Even if you don’t work in Elm take a moment to look at it.


Nitpicks:

Why would your type system have encoded unit for kilo-pascal, but not hecto-pascal, mega-pascal, micro-pascal etc?

If you only encode base units (e.g. seconds), then we should use exact-precision arithmetic instead of f32 or f64, which is sometimes an overkill.

If encoding all the modulos (kilo/milli/mega etc) I feel like there are some units may have name clashes (e.g. "Gy" -- is it giga-years, or gray)?

Should we encode only SI units, or pounds/ounces/pints as well?


(e.g. "Gy" -- is it giga-years, or gray)

In my opinion this is not a real problem, since ideally no-one should such meaningless abbreviations in code. Just write giga_years or GigaYears or whatever your style is, problem solved, doesn't get any clearer than that.

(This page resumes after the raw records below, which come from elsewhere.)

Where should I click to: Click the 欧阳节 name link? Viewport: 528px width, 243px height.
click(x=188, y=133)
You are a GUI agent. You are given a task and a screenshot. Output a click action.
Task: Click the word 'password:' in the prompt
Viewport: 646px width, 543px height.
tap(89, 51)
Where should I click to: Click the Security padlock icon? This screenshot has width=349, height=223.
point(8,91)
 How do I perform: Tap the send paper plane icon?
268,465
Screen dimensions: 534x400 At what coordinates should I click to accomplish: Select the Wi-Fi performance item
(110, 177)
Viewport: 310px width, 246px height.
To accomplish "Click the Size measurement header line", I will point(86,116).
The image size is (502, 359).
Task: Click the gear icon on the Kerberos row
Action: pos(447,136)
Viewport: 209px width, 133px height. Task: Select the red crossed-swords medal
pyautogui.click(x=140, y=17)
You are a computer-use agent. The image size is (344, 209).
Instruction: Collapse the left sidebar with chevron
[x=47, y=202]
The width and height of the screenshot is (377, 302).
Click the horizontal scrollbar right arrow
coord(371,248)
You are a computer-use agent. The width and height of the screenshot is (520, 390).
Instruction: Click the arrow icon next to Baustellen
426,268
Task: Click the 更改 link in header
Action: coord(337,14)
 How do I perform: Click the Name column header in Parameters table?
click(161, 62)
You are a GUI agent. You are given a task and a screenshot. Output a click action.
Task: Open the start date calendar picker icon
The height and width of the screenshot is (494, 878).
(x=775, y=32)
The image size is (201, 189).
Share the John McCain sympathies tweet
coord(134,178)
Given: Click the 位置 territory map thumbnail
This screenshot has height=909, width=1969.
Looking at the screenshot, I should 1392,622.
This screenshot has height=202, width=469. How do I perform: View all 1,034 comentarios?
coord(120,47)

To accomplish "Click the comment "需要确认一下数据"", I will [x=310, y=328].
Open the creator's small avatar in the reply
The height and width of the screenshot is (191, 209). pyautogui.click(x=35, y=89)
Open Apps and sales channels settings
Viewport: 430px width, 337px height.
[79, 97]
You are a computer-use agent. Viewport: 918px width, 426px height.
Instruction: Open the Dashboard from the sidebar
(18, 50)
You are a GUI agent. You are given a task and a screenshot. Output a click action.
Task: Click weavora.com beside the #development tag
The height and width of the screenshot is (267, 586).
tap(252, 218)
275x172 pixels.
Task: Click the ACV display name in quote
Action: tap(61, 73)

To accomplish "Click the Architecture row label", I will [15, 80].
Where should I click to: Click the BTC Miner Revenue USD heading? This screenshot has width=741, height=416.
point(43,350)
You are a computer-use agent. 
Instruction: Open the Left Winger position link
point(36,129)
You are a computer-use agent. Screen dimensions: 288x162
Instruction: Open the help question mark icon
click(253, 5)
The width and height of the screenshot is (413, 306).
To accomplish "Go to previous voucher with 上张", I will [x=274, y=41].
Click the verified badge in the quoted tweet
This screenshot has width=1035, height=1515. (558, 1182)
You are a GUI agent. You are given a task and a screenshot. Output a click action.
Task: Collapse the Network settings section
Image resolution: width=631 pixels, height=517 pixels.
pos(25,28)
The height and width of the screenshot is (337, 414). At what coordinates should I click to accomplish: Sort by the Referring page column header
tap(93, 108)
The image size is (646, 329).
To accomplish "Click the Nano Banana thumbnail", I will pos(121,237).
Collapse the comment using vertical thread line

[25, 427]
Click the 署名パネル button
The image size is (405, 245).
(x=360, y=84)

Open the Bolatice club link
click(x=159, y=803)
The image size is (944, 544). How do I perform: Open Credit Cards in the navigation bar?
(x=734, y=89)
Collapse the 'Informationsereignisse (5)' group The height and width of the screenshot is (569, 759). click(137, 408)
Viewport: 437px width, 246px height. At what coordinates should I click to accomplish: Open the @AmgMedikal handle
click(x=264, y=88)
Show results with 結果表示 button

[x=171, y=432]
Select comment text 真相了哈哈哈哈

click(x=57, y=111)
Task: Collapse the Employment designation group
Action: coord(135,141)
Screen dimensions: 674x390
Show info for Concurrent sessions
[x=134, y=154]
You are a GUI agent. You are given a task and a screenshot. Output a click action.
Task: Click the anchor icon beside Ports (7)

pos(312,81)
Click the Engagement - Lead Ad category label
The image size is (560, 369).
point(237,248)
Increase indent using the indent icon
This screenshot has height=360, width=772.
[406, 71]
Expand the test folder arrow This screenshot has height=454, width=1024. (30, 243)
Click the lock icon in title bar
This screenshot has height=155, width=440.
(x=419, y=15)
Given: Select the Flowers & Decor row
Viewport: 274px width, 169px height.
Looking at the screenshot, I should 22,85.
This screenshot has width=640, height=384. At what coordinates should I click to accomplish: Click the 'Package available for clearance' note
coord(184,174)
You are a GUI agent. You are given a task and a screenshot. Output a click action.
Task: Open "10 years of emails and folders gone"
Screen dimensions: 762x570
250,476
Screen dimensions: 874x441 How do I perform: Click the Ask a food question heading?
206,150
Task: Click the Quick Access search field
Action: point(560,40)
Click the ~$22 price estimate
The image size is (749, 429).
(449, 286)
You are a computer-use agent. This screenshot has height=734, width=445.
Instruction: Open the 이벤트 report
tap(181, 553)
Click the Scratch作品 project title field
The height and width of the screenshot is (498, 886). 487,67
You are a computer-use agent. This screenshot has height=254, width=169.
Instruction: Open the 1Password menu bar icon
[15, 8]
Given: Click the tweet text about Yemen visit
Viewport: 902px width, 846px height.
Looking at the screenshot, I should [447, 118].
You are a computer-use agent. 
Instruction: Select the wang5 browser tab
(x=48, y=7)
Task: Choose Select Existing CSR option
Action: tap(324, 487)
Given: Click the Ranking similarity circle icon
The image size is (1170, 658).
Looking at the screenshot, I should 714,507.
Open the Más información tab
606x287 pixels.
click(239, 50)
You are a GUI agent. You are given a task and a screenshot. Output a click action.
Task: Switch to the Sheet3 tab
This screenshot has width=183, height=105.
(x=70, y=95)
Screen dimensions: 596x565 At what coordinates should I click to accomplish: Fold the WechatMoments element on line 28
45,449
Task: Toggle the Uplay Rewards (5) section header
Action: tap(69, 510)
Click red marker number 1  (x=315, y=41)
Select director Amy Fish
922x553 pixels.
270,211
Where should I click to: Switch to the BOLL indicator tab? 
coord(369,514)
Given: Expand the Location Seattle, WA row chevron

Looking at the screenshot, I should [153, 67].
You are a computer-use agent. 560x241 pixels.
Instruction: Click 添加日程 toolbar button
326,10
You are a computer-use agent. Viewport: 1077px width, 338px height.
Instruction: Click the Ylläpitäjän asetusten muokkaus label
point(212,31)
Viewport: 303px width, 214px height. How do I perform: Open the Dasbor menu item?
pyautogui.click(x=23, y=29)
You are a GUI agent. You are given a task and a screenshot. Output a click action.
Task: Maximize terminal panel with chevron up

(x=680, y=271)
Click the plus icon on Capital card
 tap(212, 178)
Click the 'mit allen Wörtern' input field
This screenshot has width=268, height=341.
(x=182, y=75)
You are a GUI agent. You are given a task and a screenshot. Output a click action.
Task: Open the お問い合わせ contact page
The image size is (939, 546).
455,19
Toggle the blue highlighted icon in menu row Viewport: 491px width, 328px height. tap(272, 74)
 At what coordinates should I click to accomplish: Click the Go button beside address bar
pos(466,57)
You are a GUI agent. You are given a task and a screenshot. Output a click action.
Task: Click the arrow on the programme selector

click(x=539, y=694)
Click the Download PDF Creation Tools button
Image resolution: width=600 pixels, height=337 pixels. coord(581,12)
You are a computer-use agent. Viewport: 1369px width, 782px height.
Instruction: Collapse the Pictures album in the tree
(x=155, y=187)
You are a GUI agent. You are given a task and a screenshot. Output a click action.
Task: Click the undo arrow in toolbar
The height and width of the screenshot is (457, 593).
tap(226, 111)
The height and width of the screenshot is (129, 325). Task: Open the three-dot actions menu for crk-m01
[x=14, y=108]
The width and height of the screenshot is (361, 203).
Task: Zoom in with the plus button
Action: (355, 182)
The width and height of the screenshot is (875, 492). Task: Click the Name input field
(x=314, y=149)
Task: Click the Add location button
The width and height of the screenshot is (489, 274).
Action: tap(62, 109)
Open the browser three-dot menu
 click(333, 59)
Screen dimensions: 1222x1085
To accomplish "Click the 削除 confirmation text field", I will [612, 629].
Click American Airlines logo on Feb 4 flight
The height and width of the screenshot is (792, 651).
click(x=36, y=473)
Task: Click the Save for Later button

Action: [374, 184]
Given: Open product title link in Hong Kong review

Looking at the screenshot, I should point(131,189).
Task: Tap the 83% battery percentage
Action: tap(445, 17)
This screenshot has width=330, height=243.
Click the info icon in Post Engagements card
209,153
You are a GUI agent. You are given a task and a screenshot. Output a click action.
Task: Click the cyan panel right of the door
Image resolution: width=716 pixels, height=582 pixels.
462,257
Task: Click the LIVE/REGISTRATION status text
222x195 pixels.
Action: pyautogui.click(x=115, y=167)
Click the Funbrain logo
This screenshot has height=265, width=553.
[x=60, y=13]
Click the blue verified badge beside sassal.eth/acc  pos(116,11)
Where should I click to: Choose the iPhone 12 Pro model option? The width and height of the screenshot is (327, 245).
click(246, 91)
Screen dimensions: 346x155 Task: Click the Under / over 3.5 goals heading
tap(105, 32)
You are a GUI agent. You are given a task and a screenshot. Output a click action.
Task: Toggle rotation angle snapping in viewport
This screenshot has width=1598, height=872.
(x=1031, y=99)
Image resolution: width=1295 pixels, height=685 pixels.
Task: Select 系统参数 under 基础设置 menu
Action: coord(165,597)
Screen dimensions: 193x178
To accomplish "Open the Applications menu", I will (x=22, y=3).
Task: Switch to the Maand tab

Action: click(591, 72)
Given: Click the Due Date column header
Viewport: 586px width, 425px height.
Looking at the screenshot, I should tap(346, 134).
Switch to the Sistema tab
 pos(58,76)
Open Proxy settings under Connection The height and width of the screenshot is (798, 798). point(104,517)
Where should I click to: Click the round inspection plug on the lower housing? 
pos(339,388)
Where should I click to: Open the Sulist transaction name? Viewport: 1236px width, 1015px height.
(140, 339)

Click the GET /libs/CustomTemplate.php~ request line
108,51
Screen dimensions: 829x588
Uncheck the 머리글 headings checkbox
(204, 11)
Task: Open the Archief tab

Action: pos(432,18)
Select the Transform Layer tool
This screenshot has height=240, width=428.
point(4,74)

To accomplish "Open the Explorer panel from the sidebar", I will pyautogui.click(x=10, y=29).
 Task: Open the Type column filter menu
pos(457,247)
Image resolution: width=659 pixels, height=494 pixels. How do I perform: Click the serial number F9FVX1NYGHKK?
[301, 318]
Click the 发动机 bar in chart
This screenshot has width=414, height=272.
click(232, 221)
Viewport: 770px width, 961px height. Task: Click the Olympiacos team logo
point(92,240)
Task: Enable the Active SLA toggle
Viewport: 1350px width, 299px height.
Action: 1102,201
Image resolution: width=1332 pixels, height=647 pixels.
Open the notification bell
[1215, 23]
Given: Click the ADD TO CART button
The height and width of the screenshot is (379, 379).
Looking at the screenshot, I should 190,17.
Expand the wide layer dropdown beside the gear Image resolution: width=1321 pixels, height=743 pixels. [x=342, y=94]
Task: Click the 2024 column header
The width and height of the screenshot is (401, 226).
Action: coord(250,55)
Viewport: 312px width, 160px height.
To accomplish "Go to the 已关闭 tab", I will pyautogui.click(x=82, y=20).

In defence of Gy, it isn't meaningless in astronomy - it's a very well used unit. Though I do agree that it might be less common in code.


I myself can't remember seeing Gy in astronomical papers, but I've seen Ga (gigaannum).

https://en.wikipedia.org/wiki/Year#SI_prefix_multipliers



Isn’t Gy a bit much even in astronomy? With 15 Gy you have the age of the universe right?


Your comment piqued my curiosity, and I looked at https://en.m.wikipedia.org/wiki/Future_of_an_expanding_unive... and found:

"Stars are expected to form normally for 10^12 to 10^14 (1–100 trillion) years"

So it seems Gy and even Ty units will be a reasonable scale for events during the period of star formation.


Ah, that is a good point. For some reason I was thinking only backwards. I never considered that there’s orders of magnitude more time in front of us.


Does the type system handle equivalent units (dimensional analysis)? eg, N.m = kg.m^2.s^-2.

Does the type system do orientational analysis? If not you to assign a value of work to a value of torque and vice versa, as they both have the above unit.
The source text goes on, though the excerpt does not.